Before digging deeper into why data engineers like Airflow, it’s essential we understand a necessary concept both libraries have in common. Both, essentially, build what is known as a directed acyclic graph (DAG). A DAG is a collection of tasks that run in a specific order with dependencies on previous tasks.

For example, if we had three tasks named Foo, Bar, and FooBar, it might be the case that Foo runs first, and Bar and FooBar depend on Foo finishing.

This would create a basic graph like the one below. As you can see, there’s a clear path. Now imagine this with tens of hundreds of tasks.

Large data organizations have massive DAGs with dependencies on dependencies. Having clear access to the DAG allows companies to track where things are going wrong and doesn’t allow insufficient data into their ecosystems.If something fails, it’ll often force the tasks downstream to wait until their dependencies are complete.

what is airflow data

What People Use Airflow For?

One more point before digging into why you should use Airflow: Airflow is billed as a workflow orchestration tool, also known as a general automation tool. But, when it comes to data engineers, we generally use it as a data pipeline/ETL/ELT solution. Yes, there are discussions about the unbundling of Airflow, but overall, in terms of my anecdotal experience, it’s used as everything in a data pipeline. It runs SQL, API connections, and even machine learning models.

Airflow tends to do it all for some teams, and why not? It’ll keep your data stack far simpler and require your engineers to know less. Of course, there are valid reasons to integrate other tools.

All in all, that’s more than enough in terms of explaining what Apache Airflow is, so let’s dig into the why.

Why We Like Airflow

Why has Airflow gained such a stronghold in the world of data engineering? Taking a quote back from a 2015 article written by the creator of Airflow:

As a result of using Airflow, the productivity and enthusiasm of people working with data has been multiplied at Airbnb. – Maxime Beauchemin

Airflow proved to be a solution that could boost productivity during a time when data engineering was constantly bogged down with one-off requests (wait, this hasn’t changed) and constant migrations.

Of course, that was Airbnb; they had to adopt their own solution. So why did so many other data engineers pick it up?

Easy To Start

A great thing about Airflow is that building your first toy DAG is very easy.

First, all you need to do is write a few parameterized operators.

After that, you can run Airflow standalone.

Suddenly you’re running Airflow, locally or maybe on an EC2 instance.

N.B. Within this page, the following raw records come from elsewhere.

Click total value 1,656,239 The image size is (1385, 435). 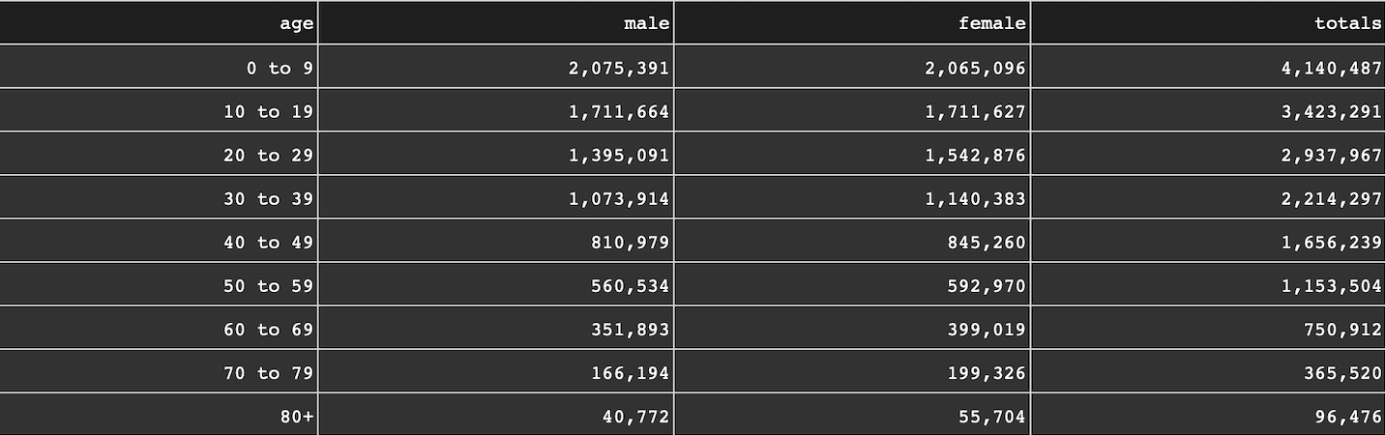1331,243
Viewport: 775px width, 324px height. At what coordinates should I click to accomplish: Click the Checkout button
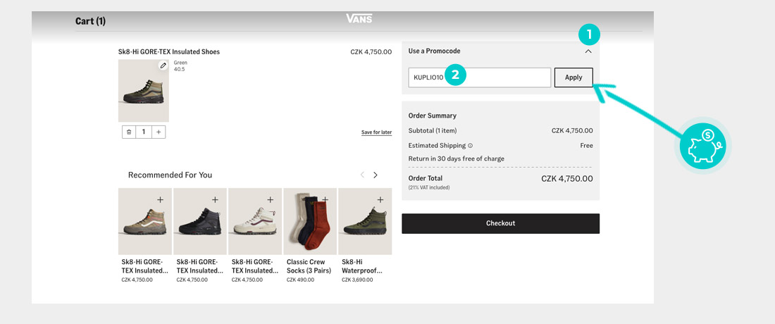click(x=500, y=223)
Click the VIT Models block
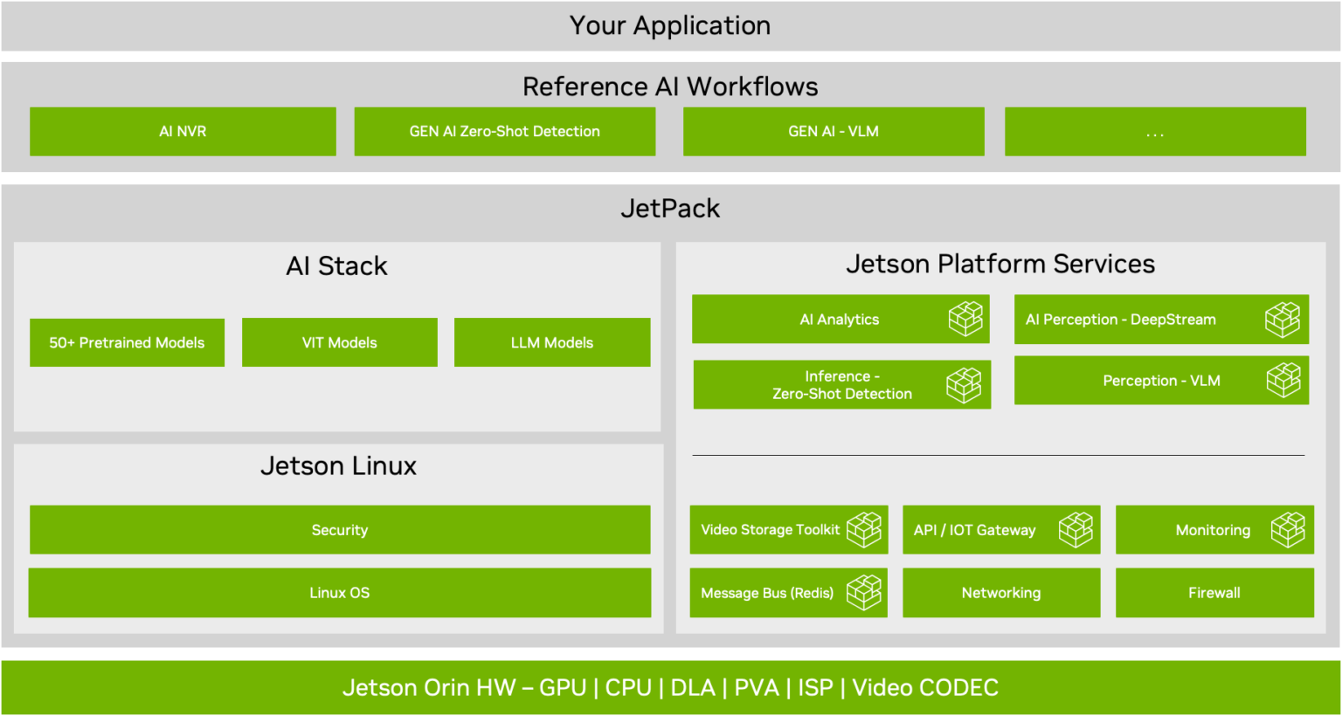Viewport: 1342px width, 716px height. tap(339, 342)
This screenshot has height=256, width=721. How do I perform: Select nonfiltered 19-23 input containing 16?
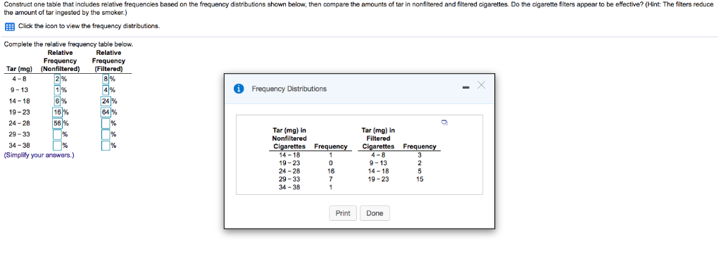(x=58, y=112)
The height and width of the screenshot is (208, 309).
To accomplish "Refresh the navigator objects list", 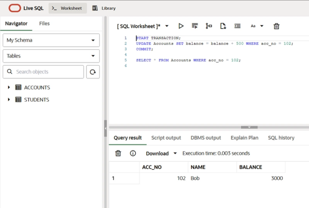I will click(93, 72).
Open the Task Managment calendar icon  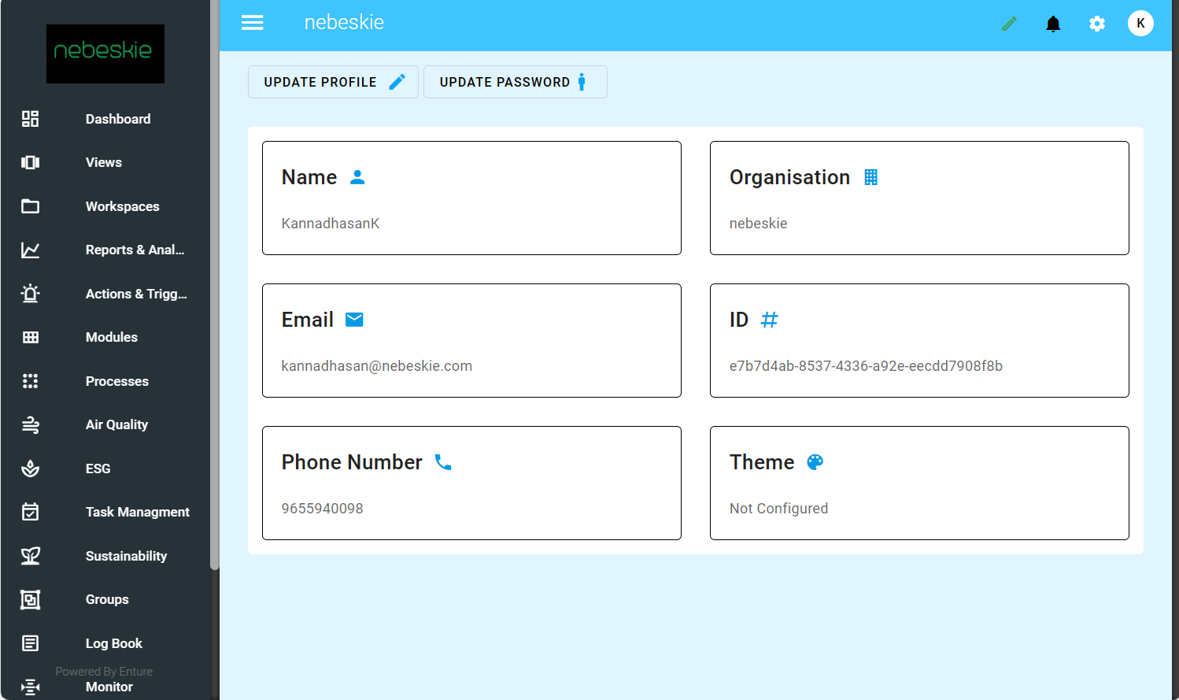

From there, you’re kind of done. Of course, we haven’t considered scaling or the fact that your logs will blow up your storage, but for the first few months, this will work all right.

Scheduling

Airflow provides an easy-to-understand scheduler. Using cron-based scheduling, a developer can easily set their DAGs to run daily, hourly, weekly, or just about anything else in between.

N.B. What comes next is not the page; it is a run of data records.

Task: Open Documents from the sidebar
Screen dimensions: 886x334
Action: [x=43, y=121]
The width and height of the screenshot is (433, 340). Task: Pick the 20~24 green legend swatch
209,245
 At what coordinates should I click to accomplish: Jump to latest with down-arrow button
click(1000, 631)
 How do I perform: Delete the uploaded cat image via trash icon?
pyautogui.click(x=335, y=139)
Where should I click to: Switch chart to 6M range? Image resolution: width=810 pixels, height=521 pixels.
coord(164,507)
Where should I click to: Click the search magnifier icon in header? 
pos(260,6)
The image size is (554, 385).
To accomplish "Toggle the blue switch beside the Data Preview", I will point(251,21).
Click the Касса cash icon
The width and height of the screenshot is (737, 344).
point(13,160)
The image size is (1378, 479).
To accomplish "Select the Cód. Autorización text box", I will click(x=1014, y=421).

From there, Airflow will take care of running the jobs. No need to go into cron to make updates on when to run scripts. Instead, you can save the schedule as part of your code. This is beneficial in terms of making sure you don’t have to search for where the scheduling agent is as well as making it part of the code.

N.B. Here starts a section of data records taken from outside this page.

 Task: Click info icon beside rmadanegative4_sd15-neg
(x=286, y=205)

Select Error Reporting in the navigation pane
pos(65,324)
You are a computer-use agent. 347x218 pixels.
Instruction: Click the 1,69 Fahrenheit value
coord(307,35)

The ability to schedule jobs so easily was a major plus for someone like me who had spent a lot of time in a previous job trying to figure out why the SQL Server Agent wouldn’t work on my instance of SQL Server due to configuration problems.

Well, now my scheduler was bundled into one solution.

Dependency Management

what is airflow
Source: Astronomer

Creating dependency management functionality is one of the trickier requirements to implement into a custom data pipeline solution.In some previous life, data engineers might do this simply by setting different tasks to run with a manually set interval in between. Of course, this isn’t dependency management;if a previous task failed, the next task would still run.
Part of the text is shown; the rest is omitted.